On the ground in Brera, independent restaurant owners report that a qualified head pastry chef now commands a starting salary of between €38,000 and €45,000 annually, up from a range closer to €30,000 to €36,000 two years ago. Front-of-house managers at mid-tier trattorias along Corso Como are being recruited with signing bonuses — a practice almost unheard of in Milanese hospitality before 2025. Two new hotel properties slated to open before year-end on Via Tortona, in the design district near the former Ansaldo workshops, have been advertising kitchen supervisor roles since March without filling them.
What Employers Are Actually Doing
Several operators have stopped waiting for the formal training pipeline to catch up.
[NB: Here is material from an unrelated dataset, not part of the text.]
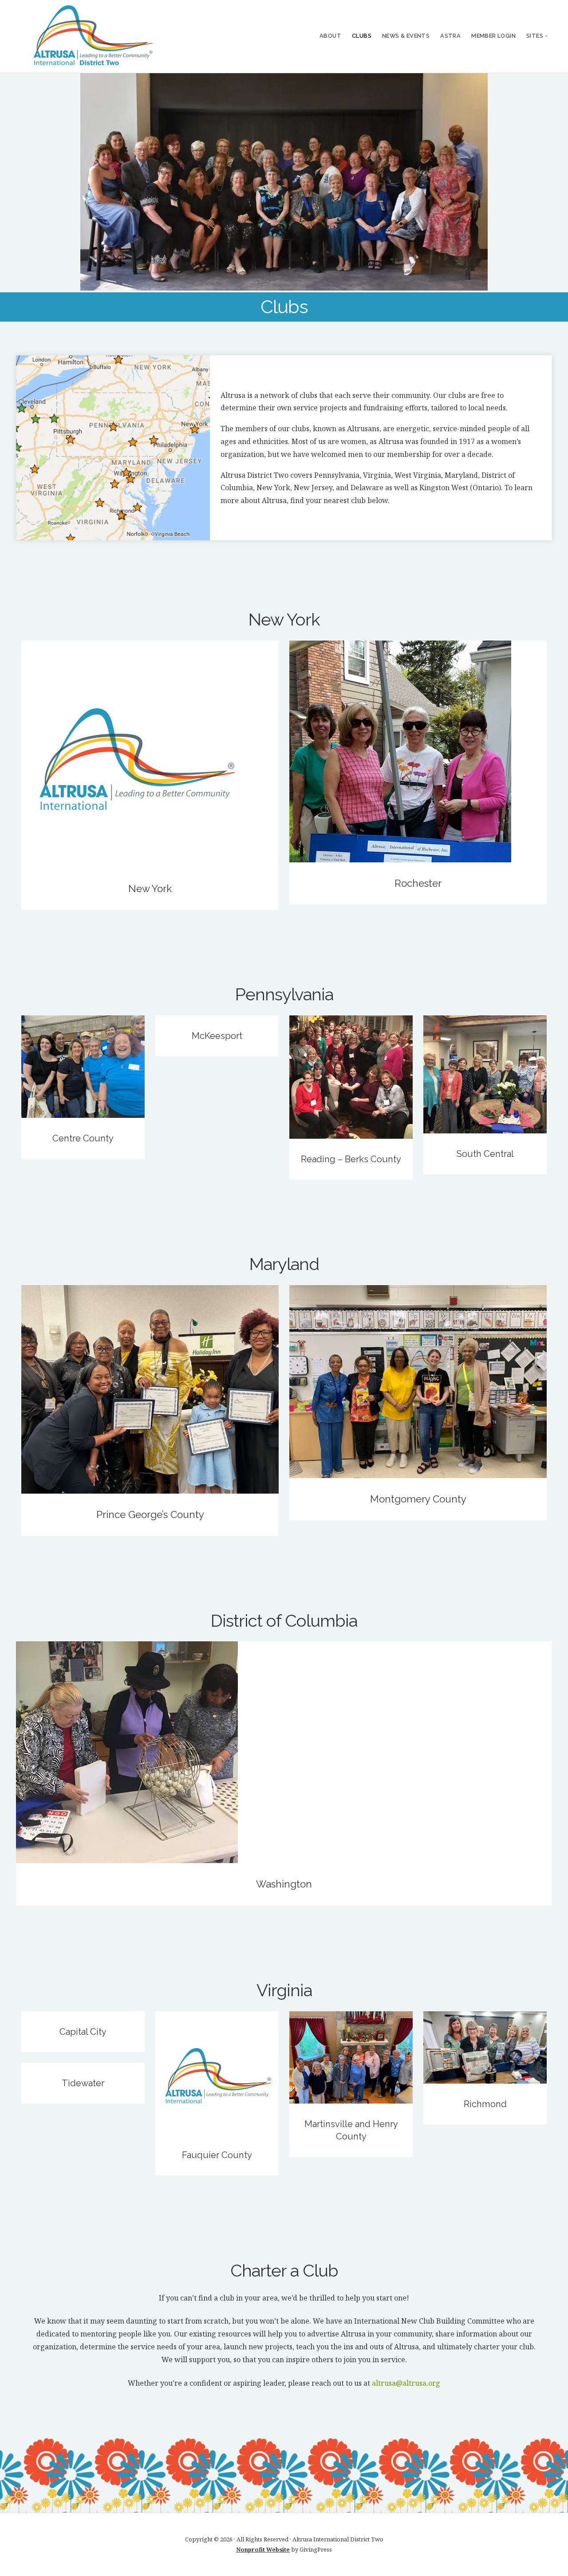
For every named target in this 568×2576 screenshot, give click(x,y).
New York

Gruppo Terrazza, which runs four venues including a rooftop bar on Piazza della Repubblica, launched an in-house apprenticeship scheme in January 2026, partnering with the Istituto Alberghiero Carlo Porta in the Città Studi neighbourhood to run eight-week rotational placements. The program graduated its first cohort of 22 trainees in May; the group has already retained 17 of them on contracts. Other restaurant groups have begun recruiting in Valencia and Lisbon, cities with strong hospitality-school output, offering relocation packages of up to €3,000.
The city's labour office, the Centro per l'Impiego di Milano based in Via Soderini, recorded hospitality as the single fastest-growing category of job registrations in the second quarter of 2026, overtaking logistics for the first time since 2019. Lombardy's regional government has signalled it will extend the Dote Lavoro voucher scheme — which subsidises training costs for small employers — through at least the first quarter of 2027, giving independent restaurateurs a concrete tool to fund upskilling without bearing the full cost.
For workers, the leverage is real and the moment to use it is now. Candidates with certified HACCP qualifications and even basic conversational English are receiving multiple offers within days of posting CVs on platforms like InfoJobs and Jobby. For employers, the calculation is harder: invest in training partnerships and retention schemes before summer 2027 World Cup-related tourism — expected to funnel tens of thousands of football visitors through northern Italy — or face a staffing crisis at precisely the worst moment. The sector has about twelve months to build the bench depth it needs.